Artificial intelligence is being integrated into our lives, but there’s a lot we don’t understand about how these systems work. How do we feel about that?
For five months in 2011, a robot wheeled around an office building at Carnegie Mellon University delivering bananas, cookies, and other afternoon snacks to workers. With wide-set eyes and a pink mouth, Snackbot had a friendly look, but it was prone to mistakes. Long delays in conversations with workers were common. Sometimes the system running Snackbot froze.
Still, the workers became comfortable with Snackbot. It apologized when it made a mistake, something its human customers found ingratiating.
It was part of an experiment designed to determine whether people would respond positively to a robot that personalized its interactions with them. Snackbot was trained to recognize patterns in the snacks half the people liked and would comment on them. It never learned the preferences of the other half.
Over time, the people with whom Snackbot became more personal returned the favor. They were more likely to greet Snackbot by name, compliment it, and share unsolicited news. At the end of the trial, one office worker brought Snackbot a good-bye present—a AA battery, even though she knew the robot couldn’t use it—and said she would miss it.
“She said this had started to feel real,” says CMU researcher Min Kyung Lee, who led the study.
In the years since, machines have learned to be even more personal. Artificial-intelligence technologies help computerized personal assistants like Apple’s Siri answer increasingly complex questions and use humor to deflect unsuitable topics. AI-powered recommendation engines on Netflix and Amazon continually get better at suggesting movies and books.
Less progress has been made in understanding how people feel about this kind of software. A recent examination of a group of 40 Facebook users found that more than half didn’t know an algorithm curates their news feed; when told, they expressed surprise and in some cases anger.
Geolocation and other technologies feed data to machine-learning systems to create a level of personalization we have come to expect. “If I am looking for the nearest Starbucks, who cares if Siri knows where I am standing?” says Ali Lange, a policy analyst at the Center for Democracy and Technology.
But these AI systems also make decisions for reasons we may never understand. That’s why researchers, consumer rights lawyers, and policy makers have begun to voice concern that unintentional or intentional bias in machine-learning systems could give rise to patterns of algorithmic discrimination with causes that may be difficult to identify. This isn’t theoretical: studies have already found evidence of bias in online advertising, recruiting, and pricing, all driven by presumably neutral algorithms.
In one study, Harvard professor Latanya Sweeney looked at the Google AdSense ads that came up during searches of names associated with white babies (Geoffrey, Jill, Emma) and names associated with black babies (DeShawn, Darnell, Jermaine). She found that ads containing the word “arrest” were shown next to more than 80 percent of “black” name searches but fewer than 30 percent of “white” name searches. Sweeney worries that the ways Google’s advertising technology perpetuates racial bias could undermine a black person’s chances in a competition, whether it’s for an award, a date, or a job.
The founders of new companies such as BlueVine, ZestFinance, and Affirm, which are using AI-driven analysis to approve loans and offer credit, say they are particularly attuned to the regulatory dangers of discriminatory lending.
But still, data practices vary. The algorithms that power Affirm, founded by PayPal cofounder Max Levchin, use social-media feeds to help establish a customer’s identity but not to determine an applicant’s ability to repay a loan. Douglas Merrill, founder of ZestFinance and former CIO of Google, won’t use social-media data at all. “It feels creepy to me,” he says.
Affirm and ZestFinance are both founded on the idea that by looking at tens of thousands of data points, machine-learning programs can expand the number of people deemed creditworthy. In other words, algorithms fed by so much diverse data will be less prone to discrimination than traditional human-driven lending based on a much more limited number of factors.
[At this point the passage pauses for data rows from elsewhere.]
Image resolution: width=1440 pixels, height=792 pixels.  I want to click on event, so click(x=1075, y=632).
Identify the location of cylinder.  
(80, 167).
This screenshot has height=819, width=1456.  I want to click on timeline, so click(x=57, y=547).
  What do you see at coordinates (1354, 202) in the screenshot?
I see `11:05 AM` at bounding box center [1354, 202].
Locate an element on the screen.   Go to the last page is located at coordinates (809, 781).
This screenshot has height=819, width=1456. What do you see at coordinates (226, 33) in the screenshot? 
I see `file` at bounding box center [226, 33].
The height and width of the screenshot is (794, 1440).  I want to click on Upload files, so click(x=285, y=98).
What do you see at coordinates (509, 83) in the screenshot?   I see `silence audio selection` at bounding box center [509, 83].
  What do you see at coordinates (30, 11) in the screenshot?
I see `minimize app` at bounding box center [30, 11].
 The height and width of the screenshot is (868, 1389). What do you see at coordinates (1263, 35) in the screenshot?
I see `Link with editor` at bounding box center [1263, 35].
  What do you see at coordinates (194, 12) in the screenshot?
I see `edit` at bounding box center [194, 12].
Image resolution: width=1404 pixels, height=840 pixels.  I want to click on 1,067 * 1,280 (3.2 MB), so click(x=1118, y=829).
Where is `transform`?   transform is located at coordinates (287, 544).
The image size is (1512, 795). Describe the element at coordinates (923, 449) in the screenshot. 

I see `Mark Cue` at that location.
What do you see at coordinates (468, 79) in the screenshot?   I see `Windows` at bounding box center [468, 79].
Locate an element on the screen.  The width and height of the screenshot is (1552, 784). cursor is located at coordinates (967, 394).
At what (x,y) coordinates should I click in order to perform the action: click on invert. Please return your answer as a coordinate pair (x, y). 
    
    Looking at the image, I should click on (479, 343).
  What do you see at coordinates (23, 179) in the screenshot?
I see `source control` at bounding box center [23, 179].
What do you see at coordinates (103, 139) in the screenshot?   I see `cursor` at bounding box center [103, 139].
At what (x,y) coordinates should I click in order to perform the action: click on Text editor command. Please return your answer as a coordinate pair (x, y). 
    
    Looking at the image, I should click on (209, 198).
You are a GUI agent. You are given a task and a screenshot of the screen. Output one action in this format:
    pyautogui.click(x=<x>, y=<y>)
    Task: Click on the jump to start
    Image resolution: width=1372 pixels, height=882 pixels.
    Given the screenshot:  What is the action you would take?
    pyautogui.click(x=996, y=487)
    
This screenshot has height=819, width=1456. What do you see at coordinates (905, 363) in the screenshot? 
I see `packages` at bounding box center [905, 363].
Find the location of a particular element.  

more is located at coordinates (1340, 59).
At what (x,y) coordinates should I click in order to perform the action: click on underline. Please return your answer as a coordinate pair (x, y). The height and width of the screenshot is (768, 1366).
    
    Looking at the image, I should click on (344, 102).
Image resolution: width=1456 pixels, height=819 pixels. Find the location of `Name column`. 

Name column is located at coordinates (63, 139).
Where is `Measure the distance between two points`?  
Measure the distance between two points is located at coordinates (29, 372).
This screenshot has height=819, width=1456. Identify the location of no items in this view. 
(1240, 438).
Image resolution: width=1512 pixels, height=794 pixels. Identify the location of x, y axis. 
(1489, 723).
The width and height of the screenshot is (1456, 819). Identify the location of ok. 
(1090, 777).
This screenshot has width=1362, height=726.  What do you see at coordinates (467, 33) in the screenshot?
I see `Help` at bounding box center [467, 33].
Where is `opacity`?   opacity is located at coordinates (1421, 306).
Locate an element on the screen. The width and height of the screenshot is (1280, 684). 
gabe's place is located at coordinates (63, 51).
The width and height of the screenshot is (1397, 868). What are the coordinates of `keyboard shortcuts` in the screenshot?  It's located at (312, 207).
Among the insights discovered by ZestFinance’s algorithms: that income is not as good a predictor of creditworthiness as the combination of income, spending, and the cost of living in any given city. The algorithm also takes note of people who fill out a loan application in all capital letters, whom their model has found to be worse credit prospects than those who fill it out in all lowercase letters.
Could data with unrecognized biases, when fed into such systems, inadvertently turn them into discriminators? Fairness is one of the most important goals, says Merrill. To guard against discrimination, his company has built machine-learning tools to test its own results. But for consumers, unable to unpack the complexities of these secret and multifaceted programs, it will be hard to know whether they have been treated fairly.